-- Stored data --
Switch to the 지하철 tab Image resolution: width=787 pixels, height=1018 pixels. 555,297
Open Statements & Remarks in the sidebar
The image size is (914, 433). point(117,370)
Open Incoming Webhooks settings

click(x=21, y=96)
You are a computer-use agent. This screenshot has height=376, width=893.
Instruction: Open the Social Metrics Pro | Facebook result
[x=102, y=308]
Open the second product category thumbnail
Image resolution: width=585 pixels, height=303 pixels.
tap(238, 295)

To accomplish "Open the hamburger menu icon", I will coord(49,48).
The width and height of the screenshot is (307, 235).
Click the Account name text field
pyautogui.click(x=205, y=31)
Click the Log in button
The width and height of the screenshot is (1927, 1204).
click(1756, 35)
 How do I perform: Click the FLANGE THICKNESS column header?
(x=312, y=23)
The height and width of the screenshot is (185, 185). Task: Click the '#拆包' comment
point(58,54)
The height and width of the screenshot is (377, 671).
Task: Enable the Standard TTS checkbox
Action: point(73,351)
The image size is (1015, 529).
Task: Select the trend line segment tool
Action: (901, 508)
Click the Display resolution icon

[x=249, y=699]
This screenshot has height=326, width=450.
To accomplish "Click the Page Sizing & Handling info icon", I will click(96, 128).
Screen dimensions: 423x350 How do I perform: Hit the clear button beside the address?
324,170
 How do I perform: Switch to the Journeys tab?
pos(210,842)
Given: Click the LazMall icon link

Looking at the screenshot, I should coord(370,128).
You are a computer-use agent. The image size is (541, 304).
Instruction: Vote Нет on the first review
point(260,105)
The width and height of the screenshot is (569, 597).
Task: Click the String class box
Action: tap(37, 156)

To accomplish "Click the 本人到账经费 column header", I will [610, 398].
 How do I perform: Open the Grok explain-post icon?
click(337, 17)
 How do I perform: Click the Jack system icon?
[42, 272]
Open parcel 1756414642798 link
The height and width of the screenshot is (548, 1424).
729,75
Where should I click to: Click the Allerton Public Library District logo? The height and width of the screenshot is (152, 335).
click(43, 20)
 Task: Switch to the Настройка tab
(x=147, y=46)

-- WORK INSTRUCTION --
Your task is to find every line above containing the word "will" and copy it.

-- WRITTEN SOLUTION --
To accomplish "Open the hamburger menu icon", I will coord(49,48).
To accomplish "Click the Page Sizing & Handling info icon", I will click(96, 128).
To accomplish "Click the 本人到账经费 column header", I will [610, 398].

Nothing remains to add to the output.